# Any clydes riding an EC90 crankset?



## Dutch77 (Jan 3, 2009)

I've been eyeing the EC90 crankset as an upgrade for my Caad9. Any clydes out there riding one? At 6'4" and 210lbs I'm wondering if it might be too light of a crankset...


----------



## coupon (Oct 14, 2009)

Is your CAAD 9 using BB30?


----------



## BikeNerd2453 (Jul 4, 2005)

Yes, I'm a bigger fella, and I've been on my EC90 crank since the middle of last year.
No problems, no complaints, great, great crankset.


----------



## Dutch77 (Jan 3, 2009)

coupon said:


> Is your CAAD 9 using BB30?


No, it's a regular 2009 caad9. Doesn't look like the ec90 is using BB30 right? Easton's website lists the BB as "standard".


----------



## Dutch77 (Jan 3, 2009)

BikeNerd2453 said:


> Yes, I'm a bigger fella, and I've been on my EC90 crank since the middle of last year.
> No problems, no complaints, great, great crankset.

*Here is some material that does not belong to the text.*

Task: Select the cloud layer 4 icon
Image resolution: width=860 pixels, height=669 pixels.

Mind if I ask how much you weigh? :blush2:


----------



## BikeNerd2453 (Jul 4, 2005)

Dutch77 said:


> Mind if I ask how much you weigh? :blush2:


More than you, but not by a huge amount.
Want my measurements? 

The EC90 is a standard BB setup. I will recommend their ceramic BB if you can spring for it, I have both the ceramic and standard, and the ceramic is by far the smoothest external-bearing BB I've seen.

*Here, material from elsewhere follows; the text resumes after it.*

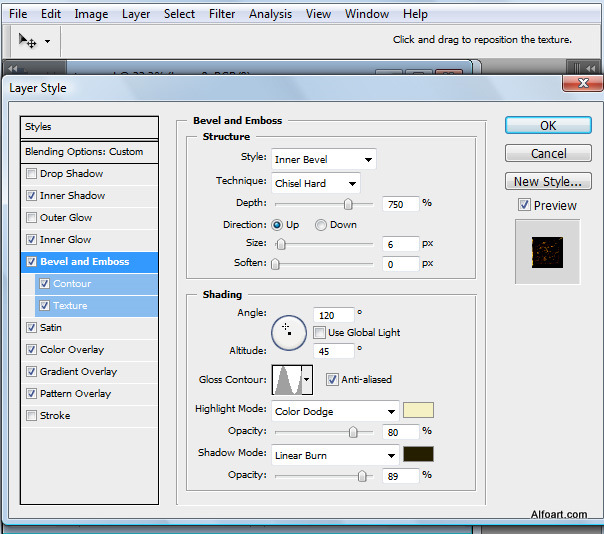This screenshot has height=534, width=604.
Task: Click the Gloss Contour curve thumbnail
Action: click(x=286, y=380)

Hopefully you're matching the cranks with EA90 stem, and EC90 bar/post...


----------



## Dutch77 (Jan 3, 2009)

BikeNerd2453 said:


> More than you, but not by a huge amount.
> Want my measurements?


Haha... thanks dude! Awesome bike you have there btw.


----------



## BikeNerd2453 (Jul 4, 2005)

Dutch77 said:


> Haha... thanks dude! Awesome bike you have there btw.


Why thank you! This is the 2nd bike the crankset was on, but I like this one a lot more than the 585 Ultra it was on before.

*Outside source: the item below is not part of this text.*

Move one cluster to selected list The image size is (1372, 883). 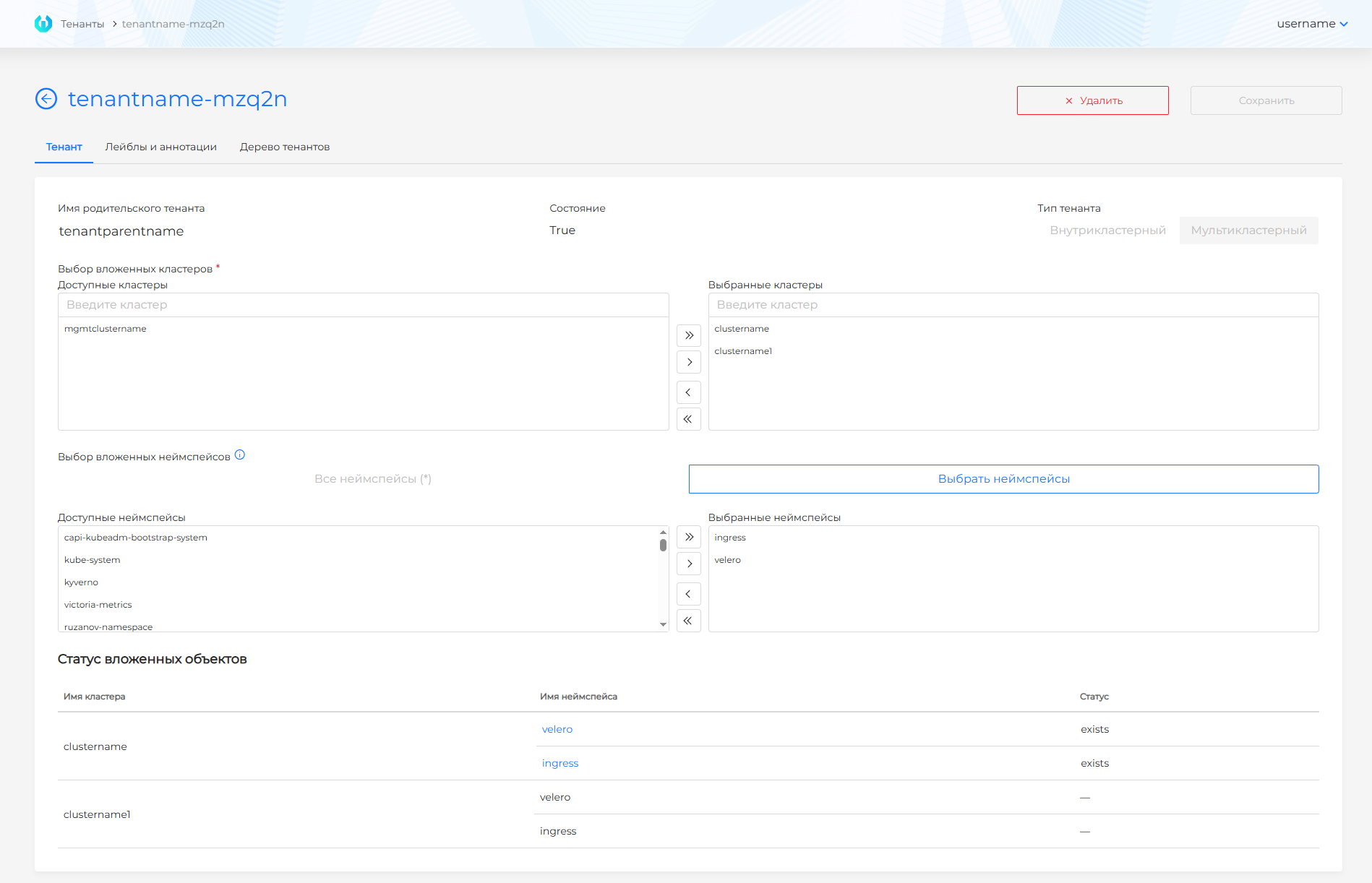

I'm a big fan of Easton's stuff. Just wish they made a decent carbon post with setback...oh well...


----------



## DLEVETT (Jan 7, 2009)

*EC90 Crank set*

Hi guys,
I,m 200lbs, 6ft.
I,ve been using a EC90 crank set since April and have no complaints.
Its nice looking, light weight, doesn,t make a sound no creaks] spins as nicely as the Sram Red cranks that it replaced.
I,m running a Race Face X-Type Road BB since my LBS had problems getting the Sram Red BB to work properly [ they are very picky when it comes to setup].
I,ve been very pleased with the combo and am glad I switched.

Dave


----------



## BikeNerd2453 (Jul 4, 2005)

DLEVETT said:


> Hi guys,
> I,m 200lbs, 6ft.
> I,ve been using a EC90 crank set since April and have no complaints.
> Its nice looking, light weight, doesn,t make a sound no creaks] spins as nicely as the Sram Red cranks that it replaced.
> ...


SRAM BBs aren't compatible with the Easton crankset, it has a non-taped 24mm spindle, whereas the SRAM cranks are tapered smaller on the non-drive side. I'm surprised your shop didn't know that.
Any Shimano-compatible BB (such as the Race Face) will work with the Easton, though Easton's ceramic BB is pretty incredible...


----------